_DIRECTIONS FOR THIS TASK_: Gather all lines with "each" from the records.

══════════

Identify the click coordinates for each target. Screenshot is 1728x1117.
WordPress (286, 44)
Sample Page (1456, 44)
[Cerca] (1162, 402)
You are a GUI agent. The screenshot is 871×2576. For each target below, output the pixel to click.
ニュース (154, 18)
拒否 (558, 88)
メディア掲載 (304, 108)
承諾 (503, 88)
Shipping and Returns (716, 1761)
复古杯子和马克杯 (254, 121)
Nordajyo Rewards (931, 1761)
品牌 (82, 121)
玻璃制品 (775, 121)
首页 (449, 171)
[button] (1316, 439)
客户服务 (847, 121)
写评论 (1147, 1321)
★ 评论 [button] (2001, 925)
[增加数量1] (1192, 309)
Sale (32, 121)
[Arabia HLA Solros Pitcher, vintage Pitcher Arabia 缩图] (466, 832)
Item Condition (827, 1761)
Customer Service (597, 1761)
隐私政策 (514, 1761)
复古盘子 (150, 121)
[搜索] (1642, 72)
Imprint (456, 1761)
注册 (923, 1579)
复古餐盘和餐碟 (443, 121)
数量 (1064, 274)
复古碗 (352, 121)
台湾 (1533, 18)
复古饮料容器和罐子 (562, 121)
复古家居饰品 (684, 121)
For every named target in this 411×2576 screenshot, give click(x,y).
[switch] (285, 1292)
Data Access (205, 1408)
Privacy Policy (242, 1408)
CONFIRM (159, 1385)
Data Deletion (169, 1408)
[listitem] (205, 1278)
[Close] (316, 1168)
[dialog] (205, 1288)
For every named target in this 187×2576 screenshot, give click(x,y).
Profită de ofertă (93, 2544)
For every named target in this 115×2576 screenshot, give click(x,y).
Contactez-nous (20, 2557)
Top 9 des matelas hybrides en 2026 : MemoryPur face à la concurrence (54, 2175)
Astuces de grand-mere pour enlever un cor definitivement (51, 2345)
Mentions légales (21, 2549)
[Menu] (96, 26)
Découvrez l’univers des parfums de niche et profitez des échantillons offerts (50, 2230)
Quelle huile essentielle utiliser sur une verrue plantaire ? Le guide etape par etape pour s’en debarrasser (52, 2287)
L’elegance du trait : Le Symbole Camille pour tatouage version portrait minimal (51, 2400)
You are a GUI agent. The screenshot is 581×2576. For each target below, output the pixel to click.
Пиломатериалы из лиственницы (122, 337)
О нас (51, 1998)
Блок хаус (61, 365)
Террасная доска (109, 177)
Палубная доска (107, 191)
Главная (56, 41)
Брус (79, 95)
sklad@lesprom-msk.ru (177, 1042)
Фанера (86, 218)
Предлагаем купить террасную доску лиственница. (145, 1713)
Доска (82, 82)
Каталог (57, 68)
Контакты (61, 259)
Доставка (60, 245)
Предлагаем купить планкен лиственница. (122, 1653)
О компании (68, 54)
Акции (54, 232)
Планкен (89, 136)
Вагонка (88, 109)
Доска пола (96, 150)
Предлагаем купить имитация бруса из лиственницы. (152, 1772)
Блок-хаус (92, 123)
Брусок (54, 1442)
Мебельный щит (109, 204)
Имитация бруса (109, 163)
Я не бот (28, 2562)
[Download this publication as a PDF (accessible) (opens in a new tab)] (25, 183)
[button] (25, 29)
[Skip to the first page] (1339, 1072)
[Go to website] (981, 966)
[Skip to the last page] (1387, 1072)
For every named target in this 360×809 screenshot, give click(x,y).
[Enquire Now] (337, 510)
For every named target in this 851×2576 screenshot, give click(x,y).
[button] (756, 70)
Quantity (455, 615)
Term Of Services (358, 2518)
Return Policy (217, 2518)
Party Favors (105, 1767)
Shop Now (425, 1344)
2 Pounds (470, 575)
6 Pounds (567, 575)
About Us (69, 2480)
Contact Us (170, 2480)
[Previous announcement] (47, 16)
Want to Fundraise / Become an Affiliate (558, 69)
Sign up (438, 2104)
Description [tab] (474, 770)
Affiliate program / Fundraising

══════════

_TASK SOLUTION_:
Identify the click coordinates for each target. Screenshot is 1728x1117.
You are a GUI agent. The screenshot is 871×2576. For each target below, output the pixel to click.
You are a GUI agent. The screenshot is 581×2576. For each target below, output the pixel to click.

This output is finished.